The genome assembly has been deposited in the NCBI database with the accession number QKXG010000000. Raw sequencing data have been deposited in the NCBI SRA database and linked to the Bioproject ID PRJNA476023. Additional supporting data, including the initial EYR054 MaSuRCA genome assembly (prior to scaffolding with EYR056 mate-pair data), BUSCO calculations, genome annotations, candidate W- and Z-linked sequences, RaGOO scaffolding output, and dN/dS ratio calculations, are available via the GigaScience database, GigaDB [29].

Additional files

Supplementary Table S1: Sample details and sequencing output

Supplementary Table S2: Identification of Eastern Yellow Robin gametologs located on the chromosome 1A

giz111_Reviewer_1_Report_Original_Submission

Leonardo Campagna -- 7/16/2019 Reviewed

giz111_Reviewer_2_Report_Original_Submission

Jason Sardell -- 7/29/2019 Reviewed

Abbreviations

BLAST: Basic Local Alignment Search Tool; bp: base pairs; BUSCO: Benchmarking Universal Single-Copy Orthologs; CHD: chromo-helicase-DNA-binding; EYR: eastern yellow robin; FastANI: Fast Average Nucleotide Identity; Gb: gigabase pairs; kb: kilobase pairs; MaSuRCA: Maryland Super-Read Celera Assembler; Mb: megabase pairs; NCBI: National Center for Biotechnology Information; PAML: Phylogenetic Analysis by Maximum Likelihood; SRA: Sequence Read Archive; YGS: Y chromosome Genome Scan.

Competing interests

The authors declare that they have no competing interests.

Funding

This study was funded by the Monash School of Biological Sciences, Australian Research Council (ARC) Discovery Project (DP180102359), ARC Linkage Grant (LP0776322), the Victorian Department of Sustainability and Environment (DSE), Museum of Victoria, Victorian Department of Primary Industries, Parks Victoria, North Central Catchment Management Authority, Goulburn Broken Catchment Management Authority, CSIRO Ecosystem Sciences, and the Australian National Wildlife Collection Foundation.

Authors’ contributions

H.M.G., P.S., and A.P. conceived the study.
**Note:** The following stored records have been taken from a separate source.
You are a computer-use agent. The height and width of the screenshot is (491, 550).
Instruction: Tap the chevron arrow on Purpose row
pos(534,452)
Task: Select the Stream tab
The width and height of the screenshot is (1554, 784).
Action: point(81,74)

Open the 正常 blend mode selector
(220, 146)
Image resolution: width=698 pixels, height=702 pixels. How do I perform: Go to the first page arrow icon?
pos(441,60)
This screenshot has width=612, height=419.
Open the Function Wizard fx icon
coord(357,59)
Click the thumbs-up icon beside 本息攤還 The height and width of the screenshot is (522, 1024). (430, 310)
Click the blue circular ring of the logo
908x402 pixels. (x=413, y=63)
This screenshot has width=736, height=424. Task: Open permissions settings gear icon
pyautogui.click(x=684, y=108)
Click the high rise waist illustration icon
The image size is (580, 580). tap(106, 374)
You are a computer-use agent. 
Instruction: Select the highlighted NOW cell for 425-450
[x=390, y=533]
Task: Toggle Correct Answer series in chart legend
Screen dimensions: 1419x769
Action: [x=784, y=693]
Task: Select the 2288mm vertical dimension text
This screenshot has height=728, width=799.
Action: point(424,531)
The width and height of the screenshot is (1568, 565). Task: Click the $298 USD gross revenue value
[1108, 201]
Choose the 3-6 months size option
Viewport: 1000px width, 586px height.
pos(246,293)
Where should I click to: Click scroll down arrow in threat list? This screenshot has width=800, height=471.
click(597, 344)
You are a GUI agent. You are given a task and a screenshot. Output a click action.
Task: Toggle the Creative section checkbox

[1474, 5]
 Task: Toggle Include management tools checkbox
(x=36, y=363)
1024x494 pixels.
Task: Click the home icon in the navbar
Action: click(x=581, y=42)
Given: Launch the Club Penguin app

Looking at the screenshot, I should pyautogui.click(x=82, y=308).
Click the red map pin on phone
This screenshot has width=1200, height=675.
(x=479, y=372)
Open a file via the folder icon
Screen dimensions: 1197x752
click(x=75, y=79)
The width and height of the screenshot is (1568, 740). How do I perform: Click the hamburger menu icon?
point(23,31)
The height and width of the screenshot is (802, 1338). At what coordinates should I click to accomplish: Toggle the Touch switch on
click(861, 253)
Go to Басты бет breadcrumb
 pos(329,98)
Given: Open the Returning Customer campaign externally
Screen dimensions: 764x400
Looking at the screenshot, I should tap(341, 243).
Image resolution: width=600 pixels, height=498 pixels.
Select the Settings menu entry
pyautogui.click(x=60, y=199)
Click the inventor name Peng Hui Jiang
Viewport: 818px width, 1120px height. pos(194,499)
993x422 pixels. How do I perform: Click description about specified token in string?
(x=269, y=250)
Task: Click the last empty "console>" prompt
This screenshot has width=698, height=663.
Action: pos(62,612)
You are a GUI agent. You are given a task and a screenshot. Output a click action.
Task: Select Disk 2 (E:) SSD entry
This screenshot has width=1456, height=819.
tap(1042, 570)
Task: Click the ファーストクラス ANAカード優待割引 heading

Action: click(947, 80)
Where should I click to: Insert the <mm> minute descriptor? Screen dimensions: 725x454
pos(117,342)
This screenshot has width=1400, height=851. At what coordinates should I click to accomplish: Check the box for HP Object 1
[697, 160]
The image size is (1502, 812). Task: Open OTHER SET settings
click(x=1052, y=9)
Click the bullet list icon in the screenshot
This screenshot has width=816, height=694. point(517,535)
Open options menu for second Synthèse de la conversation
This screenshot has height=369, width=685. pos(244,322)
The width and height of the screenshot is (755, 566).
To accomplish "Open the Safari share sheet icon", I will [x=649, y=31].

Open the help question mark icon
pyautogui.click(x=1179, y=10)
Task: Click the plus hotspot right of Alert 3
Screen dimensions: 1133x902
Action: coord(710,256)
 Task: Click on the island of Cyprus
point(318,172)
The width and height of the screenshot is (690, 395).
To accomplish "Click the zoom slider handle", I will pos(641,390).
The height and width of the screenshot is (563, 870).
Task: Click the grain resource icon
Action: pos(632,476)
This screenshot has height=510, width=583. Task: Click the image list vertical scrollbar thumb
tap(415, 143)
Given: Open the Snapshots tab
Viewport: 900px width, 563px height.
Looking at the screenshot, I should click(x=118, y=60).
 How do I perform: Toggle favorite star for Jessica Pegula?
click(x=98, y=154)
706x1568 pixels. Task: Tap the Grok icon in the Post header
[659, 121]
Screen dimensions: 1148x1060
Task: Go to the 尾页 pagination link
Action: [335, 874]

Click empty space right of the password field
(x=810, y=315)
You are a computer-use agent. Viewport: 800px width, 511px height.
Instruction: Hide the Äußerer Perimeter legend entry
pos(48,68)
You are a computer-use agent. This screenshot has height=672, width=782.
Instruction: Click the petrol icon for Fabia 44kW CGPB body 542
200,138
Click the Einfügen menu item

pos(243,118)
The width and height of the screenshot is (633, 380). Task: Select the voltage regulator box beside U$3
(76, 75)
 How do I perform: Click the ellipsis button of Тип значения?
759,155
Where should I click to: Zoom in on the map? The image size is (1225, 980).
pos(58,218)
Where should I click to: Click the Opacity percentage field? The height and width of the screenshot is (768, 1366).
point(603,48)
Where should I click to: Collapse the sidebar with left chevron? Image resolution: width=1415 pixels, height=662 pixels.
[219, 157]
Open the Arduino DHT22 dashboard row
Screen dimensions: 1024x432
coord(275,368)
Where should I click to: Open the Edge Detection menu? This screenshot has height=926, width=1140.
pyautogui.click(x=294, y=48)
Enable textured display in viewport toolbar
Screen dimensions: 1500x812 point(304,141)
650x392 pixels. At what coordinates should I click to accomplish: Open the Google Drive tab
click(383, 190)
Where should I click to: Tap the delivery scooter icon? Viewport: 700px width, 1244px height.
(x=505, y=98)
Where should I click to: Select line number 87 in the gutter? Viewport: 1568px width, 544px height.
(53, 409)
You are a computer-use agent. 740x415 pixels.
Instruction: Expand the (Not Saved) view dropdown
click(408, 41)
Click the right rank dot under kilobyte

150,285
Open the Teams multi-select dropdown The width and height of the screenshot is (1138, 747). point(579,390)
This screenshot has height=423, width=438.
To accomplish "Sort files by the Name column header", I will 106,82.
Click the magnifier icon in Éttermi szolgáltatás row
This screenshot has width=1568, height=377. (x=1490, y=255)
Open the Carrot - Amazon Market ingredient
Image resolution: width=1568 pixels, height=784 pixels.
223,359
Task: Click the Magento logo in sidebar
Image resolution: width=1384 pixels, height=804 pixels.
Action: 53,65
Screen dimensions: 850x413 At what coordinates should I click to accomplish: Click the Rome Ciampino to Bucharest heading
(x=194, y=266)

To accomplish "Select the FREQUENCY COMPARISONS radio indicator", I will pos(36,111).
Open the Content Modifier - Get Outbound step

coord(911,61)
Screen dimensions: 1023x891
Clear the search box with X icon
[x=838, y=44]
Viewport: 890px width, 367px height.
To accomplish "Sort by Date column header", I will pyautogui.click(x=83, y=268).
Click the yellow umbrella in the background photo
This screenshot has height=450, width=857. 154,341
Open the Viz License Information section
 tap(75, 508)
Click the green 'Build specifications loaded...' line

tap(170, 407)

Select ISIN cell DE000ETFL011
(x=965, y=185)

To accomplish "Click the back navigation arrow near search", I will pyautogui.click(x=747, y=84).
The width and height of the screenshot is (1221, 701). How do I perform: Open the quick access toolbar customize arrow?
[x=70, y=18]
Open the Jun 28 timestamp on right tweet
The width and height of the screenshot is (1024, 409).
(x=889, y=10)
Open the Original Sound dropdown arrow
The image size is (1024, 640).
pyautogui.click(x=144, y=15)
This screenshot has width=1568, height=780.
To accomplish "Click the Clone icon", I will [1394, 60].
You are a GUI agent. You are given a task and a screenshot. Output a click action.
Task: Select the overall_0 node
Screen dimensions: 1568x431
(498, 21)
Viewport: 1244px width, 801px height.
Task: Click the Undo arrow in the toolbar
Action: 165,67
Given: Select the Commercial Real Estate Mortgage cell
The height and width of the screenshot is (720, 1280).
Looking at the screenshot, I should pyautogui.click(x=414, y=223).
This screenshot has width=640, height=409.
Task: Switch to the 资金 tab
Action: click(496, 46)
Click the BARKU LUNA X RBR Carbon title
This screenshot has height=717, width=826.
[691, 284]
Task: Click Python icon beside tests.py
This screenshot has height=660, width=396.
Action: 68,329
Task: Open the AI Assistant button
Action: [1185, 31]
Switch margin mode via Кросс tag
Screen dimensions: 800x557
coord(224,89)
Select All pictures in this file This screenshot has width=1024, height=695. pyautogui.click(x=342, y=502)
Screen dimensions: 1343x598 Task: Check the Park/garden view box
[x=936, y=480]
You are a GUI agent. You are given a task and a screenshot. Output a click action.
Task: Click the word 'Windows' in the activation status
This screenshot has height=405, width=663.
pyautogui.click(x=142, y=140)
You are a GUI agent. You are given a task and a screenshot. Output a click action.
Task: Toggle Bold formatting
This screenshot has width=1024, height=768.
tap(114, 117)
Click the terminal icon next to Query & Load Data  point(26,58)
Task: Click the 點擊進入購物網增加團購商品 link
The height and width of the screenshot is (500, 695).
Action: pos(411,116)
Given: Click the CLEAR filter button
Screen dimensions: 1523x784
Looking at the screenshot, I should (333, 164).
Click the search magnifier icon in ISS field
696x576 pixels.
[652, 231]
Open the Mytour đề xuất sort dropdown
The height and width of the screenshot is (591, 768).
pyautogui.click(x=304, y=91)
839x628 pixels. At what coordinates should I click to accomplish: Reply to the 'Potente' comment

H.E.M. and S.F. collected the samples and extracted the genomic DNA. C.M.A. contributed sequencing reagents and computing resources. H.MG. performed whole-genome sequencing, genome assembly, genome annotation, and comparative genomics analysis. H.E.M. assessed the assembly quality and genomics analysis. H.M.G., A.P., and P.S. wrote the manuscript. All authors read, edited, and approved the final manuscript.